Ces Ong qui nous veulent du mal !

Des milliers d’Ong étrangères sont actives en Tunisie, directement ou indirectement en finançant des Ong locales, et notre pays reçoit annuellement des centaines de millions de dinars de financements pour divers secteurs : culture, sport, santé, éducation, recherche, droits de l’homme, etc., dont il ne peut se passer. Quel intérêt a-t-il donc à s’aliéner ces bailleurs de fonds qui ne veulent pas tous du mal à la Tunisie ? (Illustration : on imagine que I Watch dérange, mais n’est-ce pas là son rôle ?)

Ridha Kefi

L’Instance supérieure indépendante pour les élections (Isie) a indiqué qu’elle pourrait priver l’organisation I Watch de l’observation des présidentielles du 6 octobre prochain, au prétexte qu’elle est «soupçonnée d’avoir reçu des financements étrangers suspects». Reste que l’Ong en question n’a jamais fait mystère de ses financements extérieurs. Mieux, elle les a toujours clairement signalés sur son site web depuis sa création en 2012.

Pour l’année 2024 en cours, le total des financements extérieurs de I Watch annoncés sur son site web s’élèvent à 486 061 dinars tunisiens. C’est le chiffre d’affaires  annuel d’une PME, d’un salon de thé ou d’un débit de tabac situés dans un quartier huppé. Un contrebandier opérant dans les zones frontalières au vu et au su de tous tirerait de son activité illégale beaucoup plus, sans déclarer ses revenus et en passant par les mailles du filet.

Financements extérieurs déclarés de I Watch en 2024

Les bailleurs de fonds sont eux-mêmes des Ong opérant dans le domaine de la lutte contre la corruption et pour le renforcement de démocratie et de la bonne gouvernance : Transparency International, Oxfam, National Endowment for Democracy…

Les financements sont souvent accordés pour l’organisation d’événements précis, à caractère local ou régional : colloques, séminaires de formation, soutien aux projets afférents aux missions indiquées…

Si l’on peut concevoir que ces Ong poursuivent des objectifs douteux et qu’elles complotent contre notre pays, comme il se chuchote dans certains cercles proches du pouvoir, alors, oui, on peut admettre que I  Watch reçoit des financements douteux.
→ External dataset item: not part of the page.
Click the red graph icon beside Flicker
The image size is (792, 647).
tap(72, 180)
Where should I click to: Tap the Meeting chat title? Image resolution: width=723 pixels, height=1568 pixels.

Mais dans ce cas, le gouvernement doit être clair dans sa démarche, en interdisant l’activité de ces Ong sur le territoire national et en généralisant cette interdiction à d’autres secteurs, et ne pas se contenter de ceux ayant un lien direct ou indirect avec la politique : droits de l’homme, justice, lutte contre la corruption, bonne gouvernance, etc.       

Il y a, en effet, des milliers d’Ong étrangères actives en Tunisie, directement ou indirectement en finançant des Ong locales, et notre pays reçoit annuellement des centaines de millions de dinars de financements pour divers secteurs : culture, sport, santé, éducation, recherche, etc., dont il ne peut se passer. Quel intérêt a-t-il donc à s’aliéner ces bailleurs de fonds qui ne veulent pas tous du mal à la Tunisie?

Notre commentaire ici ne vise nullement à défendre I Watch, Mourakiboun ou d’autres Ong qui sont aujourd’hui dans le collimateur des autorités, celles-ci se défendront mieux elles-mêmes. Nous attirons seulement l’attention des responsables politiques sur les graves conséquences de cette dérive que nous observons depuis quelque temps et qui consiste à entourer de suspicion tout ce qui vient de l’étranger, alors que notre pays, avec les problèmes qui sont les siens, est encore très dépendant des aides étrangères.

Ne nous emballons donc pas, sachons raison garder et, surtout, ne jetons pas le bébé avec l’eau du bain…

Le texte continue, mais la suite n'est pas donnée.